On Wed, May 05, 2021 at 03:40:52PM -0700, Boris Burkov wrote:
> On Wed, May 05, 2021 at 09:26:28AM +0800, Tian Tao wrote:
> > ret is assigned -EAGAIN at line 1455 and then reassigned defrag_count
> > at line 1547 after exiting the while loop.this causes the
> > btrfs_defrag_file function to not return the correct value in the event
> > of an error, this patch fixed this issue.
> 
> This looks like a correct fix, in that it locally improves what it
> claims to improve. However, I have some questions about the style and
> consistency of the function as a whole as a result. I think Dave had
> a similar comment in his very first reply on v1.
> 
> The loop has the following early exit points:
> fs unmounted
> cancellation
> swapfile/error in cluster_pages_for_defrag
> newer_off == (u64)-1
> error (ENOMEM or ENOENT) in find_new_extents
> 
> To me, it is confusing that of all these, only cancellation goes to a
> label called "error". I would expect at least the swapfile/cluster case
> to also jump to error. find_new_extents is interesting, because ENOENT
> could be semantically special as an error and warrant a break rather
> than a goto error, so we ought to figure that out correctly too.
> 
> If there is some good reason that only cancellation should receive this
> treatment, and that some early exit cases should break or goto out_ra
> then I would at least name the new label "cancel" and write a comment or
> a note in the git commit explaining the difference.

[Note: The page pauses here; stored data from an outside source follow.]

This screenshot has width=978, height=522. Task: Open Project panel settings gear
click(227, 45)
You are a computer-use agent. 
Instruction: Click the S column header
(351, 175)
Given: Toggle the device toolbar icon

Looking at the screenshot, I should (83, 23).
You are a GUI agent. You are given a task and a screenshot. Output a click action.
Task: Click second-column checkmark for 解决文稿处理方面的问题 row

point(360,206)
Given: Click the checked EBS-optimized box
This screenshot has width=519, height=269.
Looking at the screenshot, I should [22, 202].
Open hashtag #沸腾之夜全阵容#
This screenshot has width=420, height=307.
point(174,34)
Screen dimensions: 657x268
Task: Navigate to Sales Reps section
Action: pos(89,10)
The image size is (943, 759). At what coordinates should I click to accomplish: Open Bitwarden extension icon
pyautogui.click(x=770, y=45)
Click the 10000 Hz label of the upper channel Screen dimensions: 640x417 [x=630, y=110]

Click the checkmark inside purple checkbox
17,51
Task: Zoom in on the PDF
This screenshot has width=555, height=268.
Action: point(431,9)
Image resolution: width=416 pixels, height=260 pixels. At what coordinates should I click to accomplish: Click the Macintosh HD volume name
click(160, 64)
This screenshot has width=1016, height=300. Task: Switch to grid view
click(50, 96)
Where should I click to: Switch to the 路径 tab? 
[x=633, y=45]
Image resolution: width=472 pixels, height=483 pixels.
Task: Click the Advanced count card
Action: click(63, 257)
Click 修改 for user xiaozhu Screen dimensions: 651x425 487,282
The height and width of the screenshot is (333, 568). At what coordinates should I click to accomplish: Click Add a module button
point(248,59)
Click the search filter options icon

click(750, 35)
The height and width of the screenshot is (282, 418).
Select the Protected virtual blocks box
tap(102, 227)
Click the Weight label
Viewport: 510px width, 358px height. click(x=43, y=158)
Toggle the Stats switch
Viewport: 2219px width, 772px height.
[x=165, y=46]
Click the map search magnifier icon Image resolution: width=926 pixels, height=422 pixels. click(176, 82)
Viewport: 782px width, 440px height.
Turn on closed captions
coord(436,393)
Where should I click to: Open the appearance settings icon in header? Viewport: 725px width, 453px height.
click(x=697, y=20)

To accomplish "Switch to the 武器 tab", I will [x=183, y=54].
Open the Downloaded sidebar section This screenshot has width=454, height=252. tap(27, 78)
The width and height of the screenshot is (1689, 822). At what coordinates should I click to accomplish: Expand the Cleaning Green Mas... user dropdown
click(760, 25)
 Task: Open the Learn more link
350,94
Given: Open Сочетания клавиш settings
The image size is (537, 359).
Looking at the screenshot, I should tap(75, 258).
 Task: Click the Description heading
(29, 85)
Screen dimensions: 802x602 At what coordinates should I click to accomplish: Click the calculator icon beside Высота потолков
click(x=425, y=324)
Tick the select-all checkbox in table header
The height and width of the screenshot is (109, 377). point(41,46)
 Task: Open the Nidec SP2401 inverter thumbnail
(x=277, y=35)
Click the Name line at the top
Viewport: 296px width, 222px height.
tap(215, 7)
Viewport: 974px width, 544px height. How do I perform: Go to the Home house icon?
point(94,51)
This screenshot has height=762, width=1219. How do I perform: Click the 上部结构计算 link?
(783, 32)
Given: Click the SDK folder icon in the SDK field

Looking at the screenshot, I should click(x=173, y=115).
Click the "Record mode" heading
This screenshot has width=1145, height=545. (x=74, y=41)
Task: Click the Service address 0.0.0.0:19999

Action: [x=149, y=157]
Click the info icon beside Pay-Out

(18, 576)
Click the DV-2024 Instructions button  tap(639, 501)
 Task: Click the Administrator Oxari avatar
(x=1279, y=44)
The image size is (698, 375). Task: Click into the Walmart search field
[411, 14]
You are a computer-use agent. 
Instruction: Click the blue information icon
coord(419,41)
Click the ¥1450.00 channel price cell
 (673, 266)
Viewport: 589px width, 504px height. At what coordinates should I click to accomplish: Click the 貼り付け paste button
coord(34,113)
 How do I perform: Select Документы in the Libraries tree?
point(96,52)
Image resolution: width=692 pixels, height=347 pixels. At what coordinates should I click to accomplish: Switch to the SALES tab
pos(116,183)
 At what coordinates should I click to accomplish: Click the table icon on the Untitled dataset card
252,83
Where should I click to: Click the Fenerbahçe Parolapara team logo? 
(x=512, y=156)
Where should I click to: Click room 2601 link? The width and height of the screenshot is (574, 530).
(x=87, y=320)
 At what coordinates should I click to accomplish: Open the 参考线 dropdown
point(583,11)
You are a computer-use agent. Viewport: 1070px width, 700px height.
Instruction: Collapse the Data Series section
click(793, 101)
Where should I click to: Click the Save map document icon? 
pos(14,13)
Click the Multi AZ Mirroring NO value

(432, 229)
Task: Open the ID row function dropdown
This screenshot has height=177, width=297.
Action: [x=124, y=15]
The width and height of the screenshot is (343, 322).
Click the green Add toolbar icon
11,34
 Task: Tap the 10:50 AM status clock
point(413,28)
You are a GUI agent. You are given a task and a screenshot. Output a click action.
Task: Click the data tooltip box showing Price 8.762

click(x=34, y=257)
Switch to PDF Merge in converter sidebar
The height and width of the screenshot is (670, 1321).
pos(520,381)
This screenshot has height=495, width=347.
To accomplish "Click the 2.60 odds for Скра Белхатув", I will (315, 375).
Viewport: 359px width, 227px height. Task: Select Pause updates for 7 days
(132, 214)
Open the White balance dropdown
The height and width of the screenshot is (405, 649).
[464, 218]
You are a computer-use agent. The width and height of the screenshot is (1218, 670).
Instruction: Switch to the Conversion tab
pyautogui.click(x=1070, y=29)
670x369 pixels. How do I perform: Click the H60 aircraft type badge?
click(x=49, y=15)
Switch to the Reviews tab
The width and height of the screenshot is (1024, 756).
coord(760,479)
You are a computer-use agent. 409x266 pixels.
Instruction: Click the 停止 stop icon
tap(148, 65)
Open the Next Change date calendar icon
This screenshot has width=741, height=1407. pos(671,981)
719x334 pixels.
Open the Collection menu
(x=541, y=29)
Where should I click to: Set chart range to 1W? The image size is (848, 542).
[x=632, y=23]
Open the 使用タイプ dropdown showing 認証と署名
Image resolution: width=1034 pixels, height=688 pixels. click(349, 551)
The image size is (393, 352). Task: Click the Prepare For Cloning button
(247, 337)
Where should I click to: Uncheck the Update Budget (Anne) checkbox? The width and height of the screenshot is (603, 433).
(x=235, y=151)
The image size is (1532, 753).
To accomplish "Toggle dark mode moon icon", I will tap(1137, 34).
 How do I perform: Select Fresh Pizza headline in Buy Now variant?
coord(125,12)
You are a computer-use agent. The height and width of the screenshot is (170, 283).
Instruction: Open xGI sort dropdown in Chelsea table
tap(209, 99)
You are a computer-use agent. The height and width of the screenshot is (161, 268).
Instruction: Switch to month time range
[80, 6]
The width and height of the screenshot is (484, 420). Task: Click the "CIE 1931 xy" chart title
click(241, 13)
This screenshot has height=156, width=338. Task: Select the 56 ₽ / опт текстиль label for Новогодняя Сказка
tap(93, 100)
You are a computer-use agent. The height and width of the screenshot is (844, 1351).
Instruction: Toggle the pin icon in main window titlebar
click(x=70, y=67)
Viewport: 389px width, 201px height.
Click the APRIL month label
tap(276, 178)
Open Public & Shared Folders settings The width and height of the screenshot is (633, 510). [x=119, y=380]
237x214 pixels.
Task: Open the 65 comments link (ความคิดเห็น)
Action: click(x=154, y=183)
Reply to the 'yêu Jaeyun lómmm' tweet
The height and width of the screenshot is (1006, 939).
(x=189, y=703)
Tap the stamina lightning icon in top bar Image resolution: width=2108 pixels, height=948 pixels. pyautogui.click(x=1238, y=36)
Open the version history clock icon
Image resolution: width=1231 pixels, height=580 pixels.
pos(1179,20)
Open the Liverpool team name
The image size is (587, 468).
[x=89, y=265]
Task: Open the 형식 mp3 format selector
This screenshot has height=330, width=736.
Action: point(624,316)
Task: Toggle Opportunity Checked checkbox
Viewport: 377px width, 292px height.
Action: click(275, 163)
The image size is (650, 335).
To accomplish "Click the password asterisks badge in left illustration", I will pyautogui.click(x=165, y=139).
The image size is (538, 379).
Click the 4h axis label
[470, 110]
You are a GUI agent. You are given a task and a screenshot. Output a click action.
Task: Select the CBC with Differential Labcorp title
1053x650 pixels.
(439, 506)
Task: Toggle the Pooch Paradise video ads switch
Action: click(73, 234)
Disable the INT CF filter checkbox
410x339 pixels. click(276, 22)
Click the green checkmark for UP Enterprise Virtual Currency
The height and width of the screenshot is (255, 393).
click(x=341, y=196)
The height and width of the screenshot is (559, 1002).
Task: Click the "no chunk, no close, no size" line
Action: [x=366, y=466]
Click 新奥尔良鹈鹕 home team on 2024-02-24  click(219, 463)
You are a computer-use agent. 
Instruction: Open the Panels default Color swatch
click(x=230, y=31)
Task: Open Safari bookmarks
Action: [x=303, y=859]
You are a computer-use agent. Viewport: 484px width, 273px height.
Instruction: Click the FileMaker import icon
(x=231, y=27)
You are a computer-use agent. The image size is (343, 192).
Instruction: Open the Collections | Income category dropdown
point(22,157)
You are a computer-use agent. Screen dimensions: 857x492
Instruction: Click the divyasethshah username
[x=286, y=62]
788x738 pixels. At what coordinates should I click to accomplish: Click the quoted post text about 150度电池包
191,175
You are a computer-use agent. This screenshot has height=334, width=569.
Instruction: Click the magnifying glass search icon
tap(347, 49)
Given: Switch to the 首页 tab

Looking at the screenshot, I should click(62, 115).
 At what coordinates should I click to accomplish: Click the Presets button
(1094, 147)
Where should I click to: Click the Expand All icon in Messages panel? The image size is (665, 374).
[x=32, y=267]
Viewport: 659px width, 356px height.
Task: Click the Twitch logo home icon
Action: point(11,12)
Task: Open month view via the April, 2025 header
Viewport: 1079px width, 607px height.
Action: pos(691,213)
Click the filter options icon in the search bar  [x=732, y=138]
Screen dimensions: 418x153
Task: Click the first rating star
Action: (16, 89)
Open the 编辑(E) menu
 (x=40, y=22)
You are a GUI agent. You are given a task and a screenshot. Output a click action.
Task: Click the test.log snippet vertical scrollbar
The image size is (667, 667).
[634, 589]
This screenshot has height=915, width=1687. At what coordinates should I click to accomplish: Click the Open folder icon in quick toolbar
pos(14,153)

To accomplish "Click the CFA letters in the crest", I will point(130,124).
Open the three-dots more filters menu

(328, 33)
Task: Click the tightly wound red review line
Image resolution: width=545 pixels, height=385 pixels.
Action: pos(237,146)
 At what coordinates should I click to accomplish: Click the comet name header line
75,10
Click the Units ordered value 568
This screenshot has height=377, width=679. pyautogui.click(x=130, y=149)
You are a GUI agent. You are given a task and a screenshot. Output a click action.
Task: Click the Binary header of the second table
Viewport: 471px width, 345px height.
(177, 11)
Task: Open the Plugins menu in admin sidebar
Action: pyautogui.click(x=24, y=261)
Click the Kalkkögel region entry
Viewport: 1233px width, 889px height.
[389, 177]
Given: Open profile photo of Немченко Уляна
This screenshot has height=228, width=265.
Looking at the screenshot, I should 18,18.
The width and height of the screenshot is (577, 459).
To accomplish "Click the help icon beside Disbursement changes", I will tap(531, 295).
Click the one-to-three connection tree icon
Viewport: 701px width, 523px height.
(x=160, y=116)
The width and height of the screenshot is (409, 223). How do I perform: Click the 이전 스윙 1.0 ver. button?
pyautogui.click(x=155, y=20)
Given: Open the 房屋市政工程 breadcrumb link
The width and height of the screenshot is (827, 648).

The naming convention of the exit labels describes what happens at the
label point and not the reason, as the label can be targeted from
various branches but the same clanup is done. The naming is not
consistent everywhere, but at least that's the idea.

> Thinking out loud, I suspect a way to really fix this messy function is
> to do something like lift the contents of the while loop into a helper
> function which returns the next incremental defrag_count, an error, or 0
> for done.

Reading it again with the above in mind, there are two types of errors
to end the defrag:

- if some defrag work has been done but not entire file was processed
- the rest, eg. some hard errors

In the first case the optional flushing should still happen. In both
cases the incompat bits should be set -- this is now missing.

I'm not sure if the whole while loop could be factored out, there's a
lot of shared state with the function. The different kinds of errors
would have to be reflected too but that's doable.

As this patch fixes the return value of canceled defrag, I'd take it as
is and address the other issues separately.